Reproduce exactly the lines from the line containing "Instruction: Check the" through the last line of the listing, and no others.

[Opening Task inputs section]

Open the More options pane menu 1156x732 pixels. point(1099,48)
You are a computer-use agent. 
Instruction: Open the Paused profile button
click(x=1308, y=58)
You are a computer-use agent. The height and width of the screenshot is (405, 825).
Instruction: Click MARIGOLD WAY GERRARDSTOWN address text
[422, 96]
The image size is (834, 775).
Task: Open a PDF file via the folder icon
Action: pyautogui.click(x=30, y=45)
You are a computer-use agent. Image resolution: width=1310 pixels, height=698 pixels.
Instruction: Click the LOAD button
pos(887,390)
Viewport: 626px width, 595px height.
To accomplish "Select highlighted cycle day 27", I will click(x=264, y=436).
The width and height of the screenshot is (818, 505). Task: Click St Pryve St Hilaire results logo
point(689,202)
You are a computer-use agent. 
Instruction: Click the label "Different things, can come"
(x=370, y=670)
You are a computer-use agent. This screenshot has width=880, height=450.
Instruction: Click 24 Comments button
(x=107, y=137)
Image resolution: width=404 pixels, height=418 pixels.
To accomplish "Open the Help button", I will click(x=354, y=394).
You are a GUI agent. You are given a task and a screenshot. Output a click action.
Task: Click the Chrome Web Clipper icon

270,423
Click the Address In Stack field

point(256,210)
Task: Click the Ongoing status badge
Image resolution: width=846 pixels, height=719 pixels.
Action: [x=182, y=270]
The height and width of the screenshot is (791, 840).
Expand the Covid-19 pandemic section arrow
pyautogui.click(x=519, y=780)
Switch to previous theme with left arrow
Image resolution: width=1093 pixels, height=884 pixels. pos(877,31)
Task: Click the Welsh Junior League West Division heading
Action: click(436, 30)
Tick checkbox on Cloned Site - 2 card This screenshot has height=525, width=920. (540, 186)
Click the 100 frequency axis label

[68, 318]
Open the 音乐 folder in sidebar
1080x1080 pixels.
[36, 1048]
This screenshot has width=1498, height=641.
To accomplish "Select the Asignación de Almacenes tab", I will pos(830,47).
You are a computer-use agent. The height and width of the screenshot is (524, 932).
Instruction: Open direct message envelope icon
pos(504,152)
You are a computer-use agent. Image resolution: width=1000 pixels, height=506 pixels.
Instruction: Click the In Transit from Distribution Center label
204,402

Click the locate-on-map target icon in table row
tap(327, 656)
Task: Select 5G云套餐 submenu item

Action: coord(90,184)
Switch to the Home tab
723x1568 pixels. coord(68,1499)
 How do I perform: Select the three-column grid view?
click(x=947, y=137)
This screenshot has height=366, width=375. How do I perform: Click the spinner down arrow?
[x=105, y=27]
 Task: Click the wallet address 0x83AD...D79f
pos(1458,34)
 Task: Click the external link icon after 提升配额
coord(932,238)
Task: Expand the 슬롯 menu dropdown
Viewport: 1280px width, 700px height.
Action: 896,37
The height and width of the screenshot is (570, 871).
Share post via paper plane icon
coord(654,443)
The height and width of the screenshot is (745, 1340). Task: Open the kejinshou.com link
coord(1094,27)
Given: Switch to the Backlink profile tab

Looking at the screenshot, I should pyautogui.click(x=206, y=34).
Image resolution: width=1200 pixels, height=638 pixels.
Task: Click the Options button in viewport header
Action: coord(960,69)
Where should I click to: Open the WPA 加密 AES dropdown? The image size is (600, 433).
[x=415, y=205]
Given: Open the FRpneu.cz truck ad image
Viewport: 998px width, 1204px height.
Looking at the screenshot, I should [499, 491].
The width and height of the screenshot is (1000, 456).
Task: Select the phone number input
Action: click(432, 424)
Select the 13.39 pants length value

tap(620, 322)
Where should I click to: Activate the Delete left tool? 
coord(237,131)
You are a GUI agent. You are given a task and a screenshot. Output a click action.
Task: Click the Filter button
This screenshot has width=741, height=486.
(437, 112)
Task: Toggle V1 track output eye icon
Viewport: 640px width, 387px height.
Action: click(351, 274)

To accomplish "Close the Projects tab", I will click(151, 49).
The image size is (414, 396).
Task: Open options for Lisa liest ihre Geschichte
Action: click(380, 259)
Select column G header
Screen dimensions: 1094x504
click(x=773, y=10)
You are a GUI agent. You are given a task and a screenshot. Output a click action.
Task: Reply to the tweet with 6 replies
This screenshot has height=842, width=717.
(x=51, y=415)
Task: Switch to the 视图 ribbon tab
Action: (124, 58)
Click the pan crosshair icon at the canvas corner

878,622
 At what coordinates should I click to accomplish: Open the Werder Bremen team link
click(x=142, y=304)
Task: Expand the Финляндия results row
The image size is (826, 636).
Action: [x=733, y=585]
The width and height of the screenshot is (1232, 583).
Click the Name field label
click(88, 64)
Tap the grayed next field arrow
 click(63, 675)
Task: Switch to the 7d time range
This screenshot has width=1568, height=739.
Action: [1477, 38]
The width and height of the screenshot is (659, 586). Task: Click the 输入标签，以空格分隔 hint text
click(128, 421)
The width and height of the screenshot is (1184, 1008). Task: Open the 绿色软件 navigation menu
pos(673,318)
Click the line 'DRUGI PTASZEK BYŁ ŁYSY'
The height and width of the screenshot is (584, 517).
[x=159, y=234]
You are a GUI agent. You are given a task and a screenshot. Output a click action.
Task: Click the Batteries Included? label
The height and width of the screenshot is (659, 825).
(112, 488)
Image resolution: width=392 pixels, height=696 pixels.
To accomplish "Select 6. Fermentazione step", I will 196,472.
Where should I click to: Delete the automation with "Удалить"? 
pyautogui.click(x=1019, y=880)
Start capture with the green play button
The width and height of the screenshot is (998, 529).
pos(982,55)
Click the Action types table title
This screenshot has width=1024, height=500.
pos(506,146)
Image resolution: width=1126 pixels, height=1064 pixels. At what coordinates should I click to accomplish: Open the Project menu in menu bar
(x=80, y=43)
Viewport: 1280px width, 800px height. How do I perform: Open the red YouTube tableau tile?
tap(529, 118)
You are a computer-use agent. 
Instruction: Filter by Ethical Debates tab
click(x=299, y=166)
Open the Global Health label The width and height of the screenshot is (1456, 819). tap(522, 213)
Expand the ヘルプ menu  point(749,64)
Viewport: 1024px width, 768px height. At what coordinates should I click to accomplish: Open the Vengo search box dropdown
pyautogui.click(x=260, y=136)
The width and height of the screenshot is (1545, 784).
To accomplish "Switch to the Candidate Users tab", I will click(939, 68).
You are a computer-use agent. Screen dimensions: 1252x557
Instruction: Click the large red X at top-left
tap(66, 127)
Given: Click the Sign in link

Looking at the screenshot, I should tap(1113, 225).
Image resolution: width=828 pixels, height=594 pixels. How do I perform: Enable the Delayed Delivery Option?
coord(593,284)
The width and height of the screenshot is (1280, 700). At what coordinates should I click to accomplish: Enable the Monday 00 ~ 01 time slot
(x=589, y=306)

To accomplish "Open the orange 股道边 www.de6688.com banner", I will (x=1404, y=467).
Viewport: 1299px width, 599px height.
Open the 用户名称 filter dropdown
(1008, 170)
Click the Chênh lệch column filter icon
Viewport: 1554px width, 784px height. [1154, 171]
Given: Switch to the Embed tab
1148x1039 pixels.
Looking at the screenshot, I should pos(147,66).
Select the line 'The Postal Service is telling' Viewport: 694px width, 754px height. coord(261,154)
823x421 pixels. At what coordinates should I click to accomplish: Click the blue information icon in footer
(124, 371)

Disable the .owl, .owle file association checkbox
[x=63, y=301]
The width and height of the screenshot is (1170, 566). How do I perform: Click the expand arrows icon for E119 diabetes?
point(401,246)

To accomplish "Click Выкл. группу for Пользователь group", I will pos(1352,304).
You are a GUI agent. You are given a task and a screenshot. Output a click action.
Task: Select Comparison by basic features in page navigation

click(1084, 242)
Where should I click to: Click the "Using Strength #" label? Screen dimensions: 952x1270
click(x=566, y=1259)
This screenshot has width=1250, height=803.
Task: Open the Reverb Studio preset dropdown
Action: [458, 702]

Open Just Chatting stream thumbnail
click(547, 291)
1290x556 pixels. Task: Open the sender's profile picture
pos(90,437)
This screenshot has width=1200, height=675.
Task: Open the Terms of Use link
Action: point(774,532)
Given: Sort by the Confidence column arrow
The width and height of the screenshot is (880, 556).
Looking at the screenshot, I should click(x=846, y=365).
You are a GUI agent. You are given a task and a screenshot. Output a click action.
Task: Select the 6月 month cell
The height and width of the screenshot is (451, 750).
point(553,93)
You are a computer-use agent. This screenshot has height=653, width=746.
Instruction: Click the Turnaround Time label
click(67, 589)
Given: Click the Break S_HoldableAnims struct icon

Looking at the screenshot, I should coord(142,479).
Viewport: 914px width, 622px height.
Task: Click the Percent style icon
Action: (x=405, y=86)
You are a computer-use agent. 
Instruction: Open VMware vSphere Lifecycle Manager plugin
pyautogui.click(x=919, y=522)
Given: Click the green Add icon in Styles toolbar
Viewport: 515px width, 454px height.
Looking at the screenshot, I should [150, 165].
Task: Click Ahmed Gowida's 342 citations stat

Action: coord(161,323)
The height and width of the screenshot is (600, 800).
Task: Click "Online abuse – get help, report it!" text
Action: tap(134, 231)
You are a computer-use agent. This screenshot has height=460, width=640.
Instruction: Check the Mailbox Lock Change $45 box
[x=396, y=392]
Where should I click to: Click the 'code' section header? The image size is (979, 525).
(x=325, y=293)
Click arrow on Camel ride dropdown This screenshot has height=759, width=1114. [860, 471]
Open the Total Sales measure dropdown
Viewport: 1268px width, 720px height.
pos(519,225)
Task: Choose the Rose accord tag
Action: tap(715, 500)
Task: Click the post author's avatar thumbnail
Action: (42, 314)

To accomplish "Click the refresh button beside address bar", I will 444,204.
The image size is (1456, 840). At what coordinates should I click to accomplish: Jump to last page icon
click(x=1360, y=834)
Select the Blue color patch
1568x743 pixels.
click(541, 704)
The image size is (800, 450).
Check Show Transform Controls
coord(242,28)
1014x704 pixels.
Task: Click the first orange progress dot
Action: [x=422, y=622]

[Closing Task inputs section]

(Response to the task)
Instruction: Check the Mailbox Lock Change $45 box
[x=396, y=392]
Where should I click to: Click the 'code' section header? The image size is (979, 525).
(x=325, y=293)
Click arrow on Camel ride dropdown This screenshot has height=759, width=1114. [860, 471]
Open the Total Sales measure dropdown
Viewport: 1268px width, 720px height.
pos(519,225)
Task: Choose the Rose accord tag
Action: tap(715, 500)
Task: Click the post author's avatar thumbnail
Action: (42, 314)

To accomplish "Click the refresh button beside address bar", I will 444,204.
The image size is (1456, 840). At what coordinates should I click to accomplish: Jump to last page icon
click(x=1360, y=834)
Select the Blue color patch
1568x743 pixels.
click(541, 704)
The image size is (800, 450).
Check Show Transform Controls
coord(242,28)
1014x704 pixels.
Task: Click the first orange progress dot
Action: [x=422, y=622]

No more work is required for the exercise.